Ficamos muito envolvidos com essa turnê e, quando acabar, vamos dar um tempinho. Ainda não sabemos o quanto essa fase vai durar ou o que faremos depois. Vamos deixar rolar. A verdade é que ainda não temos idéia de quando sairá o próximo CD. Mas, para finalizar de vez, vamos lançar um DVD/ CD chamado The Black Parade is Dead, de um show que aconteceu na Cidade do México em outubro do ano passado. Ainda não temos data de lançamento.
O que você acha das groupies (fãs que seguem as bandas)?
Sei que existem pessoas que fazem isso e, para nós, elas são muito especiais. Os fãs são as pessoas que nos dão mais apoio. Quando vamos a algum lugar, tem sempre gente esperando por nós, nos dando boas-vindas. Isso nos faz sentir bem.
O que você gostaria de ganhar de presente de uma fã brasileira?
Sempre que viajamos pra fazer show, compramos algumas coisas típicas. A gente curte ganhar bandeiras dos países ou outras coisas do tipo.

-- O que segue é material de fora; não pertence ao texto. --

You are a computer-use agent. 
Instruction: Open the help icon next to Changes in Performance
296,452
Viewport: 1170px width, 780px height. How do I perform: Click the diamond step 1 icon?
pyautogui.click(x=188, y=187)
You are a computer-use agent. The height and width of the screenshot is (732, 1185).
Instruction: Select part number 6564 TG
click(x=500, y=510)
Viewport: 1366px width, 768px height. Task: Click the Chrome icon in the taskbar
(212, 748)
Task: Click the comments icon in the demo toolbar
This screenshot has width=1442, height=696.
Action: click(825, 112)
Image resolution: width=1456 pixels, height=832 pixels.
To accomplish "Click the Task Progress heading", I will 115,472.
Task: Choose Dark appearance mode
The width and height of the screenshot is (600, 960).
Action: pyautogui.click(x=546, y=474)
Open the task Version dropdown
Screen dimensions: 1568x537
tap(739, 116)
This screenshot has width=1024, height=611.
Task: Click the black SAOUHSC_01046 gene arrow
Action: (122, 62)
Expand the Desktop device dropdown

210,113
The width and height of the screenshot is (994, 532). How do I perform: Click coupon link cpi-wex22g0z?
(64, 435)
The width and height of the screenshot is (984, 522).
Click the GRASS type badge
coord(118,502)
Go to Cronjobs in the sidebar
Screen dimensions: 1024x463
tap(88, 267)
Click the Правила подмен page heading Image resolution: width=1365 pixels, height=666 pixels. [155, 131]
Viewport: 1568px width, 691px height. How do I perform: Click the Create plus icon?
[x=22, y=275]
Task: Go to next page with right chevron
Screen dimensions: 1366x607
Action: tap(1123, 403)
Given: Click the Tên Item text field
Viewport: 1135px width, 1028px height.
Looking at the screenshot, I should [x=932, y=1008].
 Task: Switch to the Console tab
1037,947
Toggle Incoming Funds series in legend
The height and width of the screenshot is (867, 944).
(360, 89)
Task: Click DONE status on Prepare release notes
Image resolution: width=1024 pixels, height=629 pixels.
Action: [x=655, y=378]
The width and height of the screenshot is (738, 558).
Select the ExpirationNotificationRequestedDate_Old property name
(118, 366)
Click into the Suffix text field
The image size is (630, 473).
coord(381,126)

Nos últimos tempos, alguns membros do MCR têm passado por problemas pessoais. Você, por exemplo, está com um problema nos pulsos. Como a banda lida com isso?
Todos temos problemas. Mas a melhor maneira de lidar com eles é compondo e subindo ao palco para as apresentações. Nossa música é que nos dá força.
Quais são as referências da banda?
O My Chemical é uma banda de rock e, claro, fazemos vários músicas que variam do rock clássico ao pop. Cada membro da banda tem suas preferências musicais, o que torna o trabalho cada vez melhor. Nós crescemos com essa troca.
De onde vem a inspiração para compor?
Escrevemos sobre os acontecimentos de nossas vidas e do mundo, nossa emoção vem daí.
Como você era na adolescência?
Na verdade, todos íamos para a escola e não gostávamos muito de estar lá. Ficávamos muito tempo na sala de aula, não éramos do tipo que freqüentava festas e saia com o pessoal do time de futebol. Nós éramos nerds. E acho que ainda somos (risos)!
Como você se imagina daqui a 10 anos?
Eu gostaria que continuássemos sendo uma banda, nos divertindo com essa história, fazendo músicas e shows legais e criando coisas novas. Queria que a música continuasse fazendo sentido pra gente.
Na sua opinião, é importante que todo artista defenda uma causa?
Hoje em dia, nós artistas, assim como todas as outras pessoas, temos que ser mais responsáveis. Acho que dá pra começar sendo um bom sujeito, cuidando um pouco dos outros. É só fazer o que o coração mandar. Nós escolhemos ajudar em causas de caridade e essa é a nossa contribuição.